» PAGE EXTRACT

====

Stir well with a fork. Place lid on container. By now the kettle should have boiled. Fill up the easiyo thermos to the top of the white holder inside. If using another type of thermos/holder, place the yoghurt container inside, and fill with boiling water to half way up the sides of the yoghurt container.



Place the yoghurt into the thermos.....



And fit the lid. Leave for the desired amount of incubation time. More time equals more tartness, less time produces a milder yoghurt. I usually leave mine in for around 10 hours (overnight). This suits me as I can put it together just before bed, and it is ready to go into the fridge when I get up.


After 10 hours in the thermos.


Thick, creamy and so good for you.

If you are looking for an even creamier yoghurt, it can be removed from the container and placed into a cloth lined sieve, positioned over a bowl, to allow it to drain for several hours. Store this little set-up in the fridge. The whey that collects in the bowl can be used in baking/cooking or given to the chooks as a treat.

As in version 1, this yoghurt will keep for up to 2 weeks and has a million uses.

For a sweet vanilla yoghurt, add 1/3 cup sugar and 1 tsp vanilla extract along with the milk powder in the beginning.

* Easiyo thermos' are available from Big W, Coles and IGA's for around $18. No need to buy the pre-flavoured packets. Making the yoghurt with milk powder works out cheaper and flavours to suit personal taste can be added in the form of fruit, jams, honey etc....

Wednesday, March 24, 2010

Homemade yoghurt, two ways - part 1

In my life pre-kids, I was never much of a yoghurt eater.... yes, I have always liked it, but I never ate it regularly. I would buy those flavoured tubs from the supermarket and sometimes take them to work for my lunch, other times, just devour them over a few days and then consume no more until it occurred to me again to go and buy some more. I never realised how easy it is to make at home, and how many uses it actually has.

These days, I love my yoghurt and feel lost if we go away for an overnighter and I don't have it for my breakfast. I also use it to feed fussy children by stirring through jams (unlimited flavouring options by eating it this way), it has a million uses in baking cakes and other goodies, we stir it through curries and I often make a minty raita for dipping naan breads in. It also makes great smoothies and hair conditioner (yes, seriously!). Making it at home saves you a bundle - it works out to be about a third of the cost of the bought variety, often less - depending on what type of milk is used.

The following method is the way that I had always read about how to make yoghurt, (if you are interested in reading more about making it from scratch - try a google search on "Dahi", [Indian for yoghurt], you will find the information that comes up much more comprehensive than searching for 'yoghurt').

====

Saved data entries
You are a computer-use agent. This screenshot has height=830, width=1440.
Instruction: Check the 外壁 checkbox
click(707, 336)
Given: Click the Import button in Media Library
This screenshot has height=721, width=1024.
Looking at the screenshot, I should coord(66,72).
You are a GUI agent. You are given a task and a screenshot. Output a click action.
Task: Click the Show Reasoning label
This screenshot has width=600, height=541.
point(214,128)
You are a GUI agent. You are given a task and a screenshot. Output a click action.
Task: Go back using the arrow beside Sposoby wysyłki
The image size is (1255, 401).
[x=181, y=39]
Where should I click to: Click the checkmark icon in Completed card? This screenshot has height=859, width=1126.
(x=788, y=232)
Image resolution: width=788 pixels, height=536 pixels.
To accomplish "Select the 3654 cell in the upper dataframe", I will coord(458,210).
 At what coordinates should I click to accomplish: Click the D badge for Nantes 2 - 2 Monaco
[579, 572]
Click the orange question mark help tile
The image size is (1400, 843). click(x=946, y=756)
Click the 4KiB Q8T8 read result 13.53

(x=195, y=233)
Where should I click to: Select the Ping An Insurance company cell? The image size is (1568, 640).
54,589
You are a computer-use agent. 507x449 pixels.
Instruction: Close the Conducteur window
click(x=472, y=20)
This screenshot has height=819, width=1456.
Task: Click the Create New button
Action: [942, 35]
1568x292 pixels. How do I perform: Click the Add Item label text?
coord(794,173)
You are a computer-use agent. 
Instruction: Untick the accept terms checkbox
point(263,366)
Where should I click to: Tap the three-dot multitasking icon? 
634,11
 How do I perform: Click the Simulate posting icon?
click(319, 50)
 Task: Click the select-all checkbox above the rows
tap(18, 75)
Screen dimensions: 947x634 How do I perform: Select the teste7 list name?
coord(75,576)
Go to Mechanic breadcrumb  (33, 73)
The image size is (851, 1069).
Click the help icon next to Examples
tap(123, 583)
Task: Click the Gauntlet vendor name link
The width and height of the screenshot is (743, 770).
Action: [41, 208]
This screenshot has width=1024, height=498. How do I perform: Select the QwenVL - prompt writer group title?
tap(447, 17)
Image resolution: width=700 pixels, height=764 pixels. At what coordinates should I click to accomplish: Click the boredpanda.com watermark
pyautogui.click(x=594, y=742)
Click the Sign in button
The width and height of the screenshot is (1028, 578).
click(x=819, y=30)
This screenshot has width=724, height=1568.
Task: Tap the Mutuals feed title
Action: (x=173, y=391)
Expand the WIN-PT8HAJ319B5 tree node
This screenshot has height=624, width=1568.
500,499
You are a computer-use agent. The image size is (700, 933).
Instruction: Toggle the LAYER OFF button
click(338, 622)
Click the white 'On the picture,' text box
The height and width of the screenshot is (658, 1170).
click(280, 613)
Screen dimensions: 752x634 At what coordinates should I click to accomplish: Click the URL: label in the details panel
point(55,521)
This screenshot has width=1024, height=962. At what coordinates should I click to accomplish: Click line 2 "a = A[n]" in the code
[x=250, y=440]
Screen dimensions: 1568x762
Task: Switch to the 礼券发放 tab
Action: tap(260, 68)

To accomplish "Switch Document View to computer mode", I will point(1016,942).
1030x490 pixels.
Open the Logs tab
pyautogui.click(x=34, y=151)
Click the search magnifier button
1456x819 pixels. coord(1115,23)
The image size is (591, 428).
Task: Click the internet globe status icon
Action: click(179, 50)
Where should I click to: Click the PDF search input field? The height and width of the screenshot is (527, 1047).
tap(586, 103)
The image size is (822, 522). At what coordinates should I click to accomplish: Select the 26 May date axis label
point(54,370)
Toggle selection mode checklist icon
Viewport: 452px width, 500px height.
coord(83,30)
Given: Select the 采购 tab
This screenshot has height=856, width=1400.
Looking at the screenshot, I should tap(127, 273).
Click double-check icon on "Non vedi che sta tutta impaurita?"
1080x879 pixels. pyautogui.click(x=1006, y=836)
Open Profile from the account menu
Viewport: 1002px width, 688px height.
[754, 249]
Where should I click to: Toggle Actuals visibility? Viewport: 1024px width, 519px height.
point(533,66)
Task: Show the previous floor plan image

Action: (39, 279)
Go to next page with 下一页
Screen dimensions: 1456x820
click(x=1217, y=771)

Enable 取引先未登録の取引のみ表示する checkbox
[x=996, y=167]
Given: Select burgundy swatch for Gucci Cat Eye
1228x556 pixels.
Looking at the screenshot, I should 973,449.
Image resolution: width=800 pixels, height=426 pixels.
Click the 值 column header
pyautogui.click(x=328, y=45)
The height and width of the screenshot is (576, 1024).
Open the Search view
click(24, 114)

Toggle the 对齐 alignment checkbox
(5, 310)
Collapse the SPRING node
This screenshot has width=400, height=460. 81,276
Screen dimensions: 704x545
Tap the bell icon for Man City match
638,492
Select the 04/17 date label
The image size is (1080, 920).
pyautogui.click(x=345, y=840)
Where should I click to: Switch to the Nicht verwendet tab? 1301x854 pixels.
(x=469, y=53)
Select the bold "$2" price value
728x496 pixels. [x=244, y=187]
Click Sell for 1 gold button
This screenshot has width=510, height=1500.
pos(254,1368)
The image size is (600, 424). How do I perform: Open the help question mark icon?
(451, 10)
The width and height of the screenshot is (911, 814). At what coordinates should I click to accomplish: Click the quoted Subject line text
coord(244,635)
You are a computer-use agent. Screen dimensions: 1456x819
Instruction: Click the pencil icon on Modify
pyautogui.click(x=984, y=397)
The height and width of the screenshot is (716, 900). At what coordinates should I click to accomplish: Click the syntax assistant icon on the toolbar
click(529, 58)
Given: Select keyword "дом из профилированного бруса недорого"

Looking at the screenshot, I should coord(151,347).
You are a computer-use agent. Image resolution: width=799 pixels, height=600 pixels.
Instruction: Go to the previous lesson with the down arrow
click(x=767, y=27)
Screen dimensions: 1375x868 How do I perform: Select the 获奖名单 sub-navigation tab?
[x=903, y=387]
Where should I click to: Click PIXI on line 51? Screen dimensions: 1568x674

====

» LIST OF TASKS
a - In the homemade yoghurt text, where are Easiyo thermoses said to be available, and at roughly what price?
b - Extend the homemade yoghurt text, picking up after its final sentence.

» ANSWERS FOR THIS EXERCISE
a - At Big W, Coles and IGA's, for around $18.

b -
To start off with, you will need:

1 litre (1 quart) of full cream (organic if it pleases you), milk
2 tbs of natural yoghurt (from a previous batch, a generous friend or from a small bought tub
A jar or large container big enough to hold one litre (1 quart) of liquid


To start off, pour the milk into a saucepan and allow it to heat over medium-low heat until it is just about to reach a simmer. Stir occasionally to prevent a skin forming. This heating changes the protein structure in the milk, therefore allowing it to be turned into yoghurt. Allow the milk to cool down (20 minutes or so), until you can hold your pinky finger in it for 10 seconds, comfortably.

Pour a small amount of the warm milk (1/2 cup), into a cup and add the 2 tbs of natural yoghurt. Whisk with a fork to combine and then pour this 'starter' back into the pot of warm milk. The temperature of the milk here is vital, if it is too hot the heat will kill all of those beneficial organisms in the yoghurt, preventing it from setting your new batch. Lukewarm is the key here. Stir the milk well.



Pour the warm milk/yoghurt mixture into a clean, dry glass or plastic container (1 litre/1 quart) capacity. In my case, a cleaned out coffee jar from hubbie's work.


Fit the lid and wrap snugly in a blanket or towel and place somewhere warm and undisturbed for 8- 10 hours. Lucky for us, it was a chilly day and the fire was going!


If you prefer yoghurt that is milder, pull it out as soon as it sets, possibly after 6-8 hours. If more of a 'tang' is your thing, leave it in there for 10-12 hours.


If you forget about if for 24 hours, don't worry it will still be fine, (although I would imagine it would be mouth puckeringly 'tangy'!)


The yoghurt, after 10 hours incubation, and overnight in the fridge.

Healthy, delicious yoghurt made from scratch. Now that's worth not going to the shop for, right?!

We (ok, I), consume a litre of yoghurt in one week, sometimes less. I have heard it can keep for up to 2 weeks, although I couldn't say for sure because ours doesn't last that long.

So..... you like the idea of homemade yoghurt but just can't be bothered with all this heating of the milk business and incubating in a blanket?

Stay tuned for part two - homemade yoghurt for the busy person, (prepared in the time it takes to boil a kettle).

Tuesday, March 23, 2010

'Winter Tomato' update

Since re-potting just a few weeks ago, the winter tomatoes have really taken off. From their home on top of the old ironing board frame in the greenhouse, their tops are just starting to touch the roof! Time to be moved. I am still undecided where to put them, as the angle of the sun has now moved and where I previously thought would be a nice sunny north-facing wall, is now covered in shade by a large pine tree for most of the day. The greenhouse is also in shade now for much of the day, so they really need to come out and find a sunny, new home.



The goats have spent a content week now in their new paddock. They no longer scream across the whole hillside when their eyes make contact with me passing by, just a polite goaty greeting that is much easier on the ears. It is so nice to look out of the kitchen window and see them grazing or basking in the sun.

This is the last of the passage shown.